影響は都心の病院にも広がっている。昨年9月末、24時間体制で地域の2次救急を担ってきた吉祥寺南病院が、建築資材の高騰により、老朽化した病棟の建て替えが困難になったことで、診療を休止。運営を引き継ぐ法人があらわれたものの、医療が再開されるまでには2~3年かかる見通しだ。

事故による負傷や、脳卒中や心筋梗塞などの場合、一秒でも早い搬送が命を救うことがある。救急医療を担う病院の廃業や休業は患者の死に直結しかねない。赤字経営を強いられているため、各病院は厳しい倹約に努めている。

年間200回飛行機に乗って全国各地の僻地の病院で医療にあたる、著書に『空飛ぶドクター ママさんフリーランス医師の僻地医療奮闘記』(かざひの文庫)もある、総合臨床医の渡辺由紀子さんが語る。

「どこの病院でも共通しているのは、経費削減。メモ用紙は裏紙を使うのは当たり前。医局で使うパソコンはすごく古く、ソフトも3つほど前のバージョンを使っているから、少し重たいデータを扱うときは止まってしまいます。光熱費も高いので、蛍光灯が10本あったら、ついているのは6本くらいだし、空調もスタッフが使う部屋は温度設定が高いです」

当然、職員の賃金を上げることも難しい。

「多忙を極めながらも待遇改善が進まないので、一般企業など医療以外の業種へ転職する看護師も増えています」(前出・岩下さん)

実際に2022年度の厚労省の調査では、看護師の離職率は過去最多の約12%に達している。医療現場の窮状で、最終的に不利益を被るのは患者だ。

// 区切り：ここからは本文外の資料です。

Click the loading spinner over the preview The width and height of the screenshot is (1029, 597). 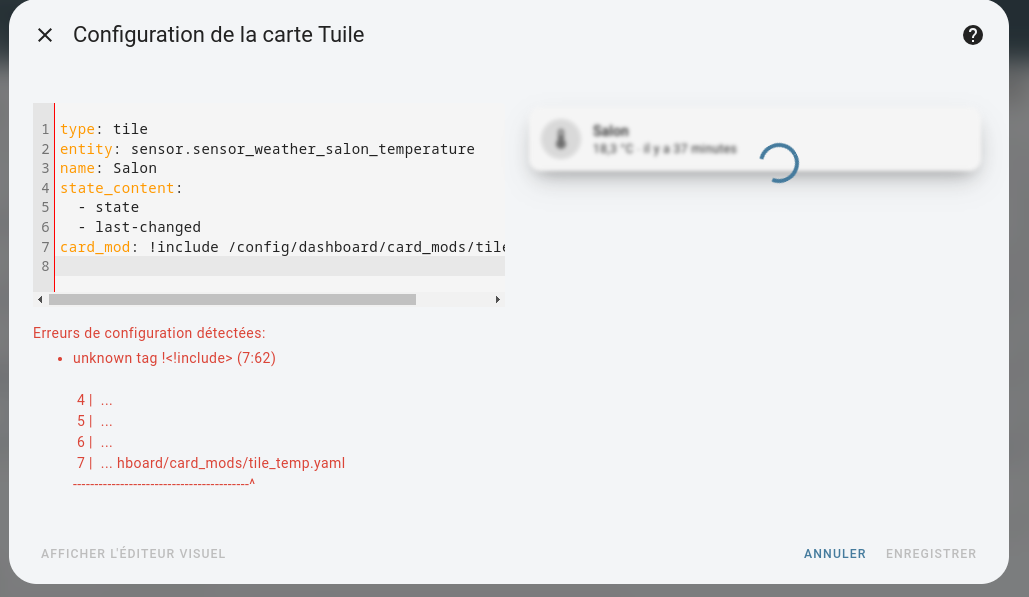tap(779, 163)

「ある病院に勤務していたとき、前日まで稼働していた病院がいきなり閉鎖したんです。閉鎖される場合は担当医が紹介状を作るのですが、その時間もないほど急で、近隣病院に患者が押し寄せ、平常化するまでに3カ月かかりました。また、ある病院の職員が朝9時過ぎに循環器疾患の不調を訴えたのに、治療できる病院に搬送できたのが14時で、残念ながら亡くなりました。医師から『これが地域医療の現実だ』という声もあって悔しくて……」(前出・渡辺さん)

「近隣にお産する病院がないため、臨月近くになって妊婦が病院近くのホテルに泊まり込むケースも聞きます」(前出・産婦人科医)

■がん手術は2カ月待ち。救急医療も縮小へ

福島県在住の主婦(50代)は、こんな体験を明かしてくれた。

「今年4月、80代の母に乳がんが発覚。ところが、近所の病院からは『手術できる医師が1人しかいないので、緊急性の高い若い方から優先しています』と言われ、手術まで2カ月待ちを告げられました」

2023年に東京都内一等地に「インターパーク倉持内科日本橋」を開業したばかりの倉持仁院長が、都心部ならではの窮状を訴える。

医療機器は日々進歩しており、医療の質を上げるためには、最新機器の導入が必須です。しかも都心は物価が高騰しており、建設費も駐車場代も、あっという間に2倍に跳ね上がっています。株式会社なら必要経費を顧客に転嫁できますが、医療機関では不可能ですし、都内も地方と同じ診療報酬。

本来なら急激な物価高に対応するため、国が調整をすべきなのですが……。社会保障費を削減するために、医療機関が潰れるのを待っているとしか思えません」

前出の上さんが、近い将来を予想する。

「まずは不採算部門の小児科が切り捨てられていくでしょう。内科の診療単価は1人あたり1万円ほどです。しかし子供の場合は手間がかかるのに、1人あたり4000~5000円ほどで、採算が取れません。9年で出生数が3割減の産科も危ない。また、どんなに工夫しても赤字になる救急も縮小され、救急車が行き場を失う事態は、現実的に起こりつつあります」

あなたの街からも、病院が次々に消えていく。